== TASK STATEMENT ==
According to the source text, what did dlg@'s last fix reveal?

== SOURCE TEXT ==
——

Luckily trying to reproduce alone revealed cause of it: failure occurs on amd64 (my notebook) and i386 (regress cluster) machines, but not on sparc64 and octeon which I used back when fixing pcap-filters on `DLT_LOOP` links. Any guess? Thoughts about `DLT_LOOP` specifics? TL;DR: Big endian worked, little endian failed - more precisely, filters were broken on machines where host byte order differs from network byte order (big endian).

Turns out dlg@'s last fix merely revealed an always missing byte order conversion causing all filters applied on links such as wg(4), lo(4), gre(4) and more to mismatch. The fix was trivial and confirmed by a commit to libpcap's upstream made years ago, hence we adopted the commit and I happily popped one item off my list.

In between I got side tracked by trunk(4) letting me DOWN while testing unwind(8) diffs for florian@; sure enough those side tracks led to past stories from sthen@ on the mailing list as well as hallway discussions over coffee about MAC address handling in the kernel, switch behaviour wrt. bogus links and ultimately more side tracks…

Meanwhile I had also finished one next small step in an important group effort sometimes referred to as "[removing] ze big lock": documenting data protection in pppoe(4) to help audit and reduce `KERNEL_LOCK()` usage (in the network stack). For a few days on and off I went through various code paths trying to grok the twisted situation of contexts, interface queues, single data structures being protected by multiple locks, the concept of "safe memory reclamation" and much more!

mpi@ is of great help asking the right questions while answering mine and claudio@ was so kind to talk me through the SMR(9) API during lunch.

So far, machines have been running with experimental diffs unlocking pppoe(4), and yet while I still lack confidence^Wexpertise to submit to tech@ in this area, progress is made in that many of the network stack's intricacies become clearer to me.

Those heavier topics put aside, tobhe@'s tinkering next to me turned into delightful thoughts about sensor reading and heuristics, finding the right spot and getting actual work done (or not).

——

== RAW RECORDS ==

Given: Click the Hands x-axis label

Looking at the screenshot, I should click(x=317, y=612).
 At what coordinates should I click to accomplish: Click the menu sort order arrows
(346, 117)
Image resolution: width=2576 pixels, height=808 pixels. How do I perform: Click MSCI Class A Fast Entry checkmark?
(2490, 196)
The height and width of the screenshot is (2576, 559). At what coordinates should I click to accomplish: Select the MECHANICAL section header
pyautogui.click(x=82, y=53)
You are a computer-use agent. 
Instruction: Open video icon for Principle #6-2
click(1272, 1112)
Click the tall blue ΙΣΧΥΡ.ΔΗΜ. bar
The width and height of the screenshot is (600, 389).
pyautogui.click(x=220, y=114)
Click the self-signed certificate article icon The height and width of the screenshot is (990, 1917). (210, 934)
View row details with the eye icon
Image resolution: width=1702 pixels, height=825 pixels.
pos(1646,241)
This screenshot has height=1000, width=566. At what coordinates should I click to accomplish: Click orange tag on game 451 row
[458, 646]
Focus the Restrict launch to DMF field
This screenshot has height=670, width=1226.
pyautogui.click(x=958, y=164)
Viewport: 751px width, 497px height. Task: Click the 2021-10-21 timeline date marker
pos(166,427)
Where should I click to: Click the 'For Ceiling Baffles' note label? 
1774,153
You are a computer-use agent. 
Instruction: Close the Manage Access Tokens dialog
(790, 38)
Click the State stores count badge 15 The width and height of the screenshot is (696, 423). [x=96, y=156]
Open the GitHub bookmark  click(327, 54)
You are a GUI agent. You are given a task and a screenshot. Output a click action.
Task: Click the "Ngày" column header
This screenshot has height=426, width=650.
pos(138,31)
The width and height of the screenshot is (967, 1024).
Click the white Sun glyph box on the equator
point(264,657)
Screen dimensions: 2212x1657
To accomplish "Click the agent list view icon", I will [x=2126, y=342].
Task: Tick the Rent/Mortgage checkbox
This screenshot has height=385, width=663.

——

== RESULT ==
An always missing byte order conversion that caused all filters applied on links such as wg(4), lo(4), and gre(4) to mismatch.